There is renewed hope for trade talks with China—a welcome development for the American economy. But the damage caused by the fight continues.

The U.S. Department of Agriculture is using the situation as an excuse to funnel more taxpayer money to the agricultural industry. It is spending $16 billion on trade aid for farmers affected by the trade fight with China.

This is on top of the $12 billion in allegedly “one-time” aid provided to farmers last year in response to trade disputes with various countries, including China.

If this wasn’t bad enough, it now appears the Department of Agriculture plans to use trade aid money to help farmers deal with nontrade-related issues.

Specifically, some farmers who have been unable to plant their cash crops because of inclement weather may be eligible for crop insurance assistance that helps farmers when they are prevented from planting crops.
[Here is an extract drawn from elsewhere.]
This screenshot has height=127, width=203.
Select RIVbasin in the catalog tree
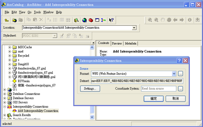[24, 81]

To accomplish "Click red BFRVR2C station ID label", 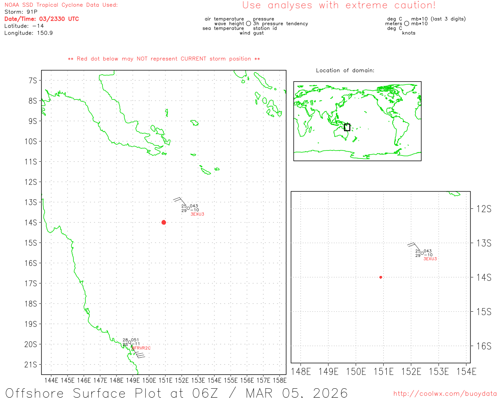I will tap(141, 348).
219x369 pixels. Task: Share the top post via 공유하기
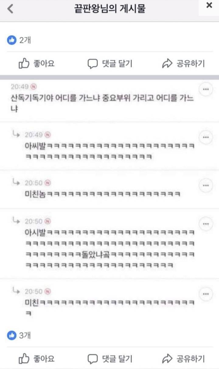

But this does not and should not qualify them for trade aid.

Enter the “cover crop.” As opposed to primary cash crops (crops sold for the market) such as corn, wheat, and soybeans, farmers use cover crops for secondary purposes such as soil health, livestock forage, or as a backup in case of bad weather.

The Department of Agriculture has informed farmers who were prevented from planting cash crops, due to the weather, that they still could get some trade aid if they plant cover crops.

The agency is not only transferring trade assistance money to help with weather-related harm, but it is also influencing planting decisions by encouraging farmers to plant crops they otherwise may not have grown.

This diversion of trade aid to nontrade-related matters only exacerbates the flawed policy of providing trade aid to farmers in the first place.

U.S. tariffs imposed on China have inevitably led to retaliatory tariffs on U.S. goods, including agricultural products. American families are hurt through higher prices and taxpayers are hurt through paying for the special trade aid for farmers.

Many industries, not just agriculture, are hurt through higher costs of imports and lost market opportunities in China. Yet, the agricultural industry receives preferential treatment even though farmers already receive billions of dollars per year in existing crop subsidies.

Even worse, this special agriculture trade aid also can create a justification for maintaining and even expanding tariffs, instead of opening up trade opportunities. In fact, that appears to be happening now.

With the federal government running enormous annual deficits that are partially financed by Chinese purchases of U.S. debt, Sen. Brian Schatz, D-Hawaii, correctly noted that “[w]e are borrowing money from China to pay our farmers to not sell their crops to China.”

Ultimately, the solution is to end the tariffs and commit to promoting freedom to trade. Until that can be achieved, the Department of Agriculture should stop trade aid and certainly not funnel money to farmers for nontrade-related issues.

Trade is truly about the freedom of individuals and businesses, including farmers, to voluntarily exchange goods and services with customers.

As the U.S. works through trade challenges with China, this principle of freedom to trade should be front and center.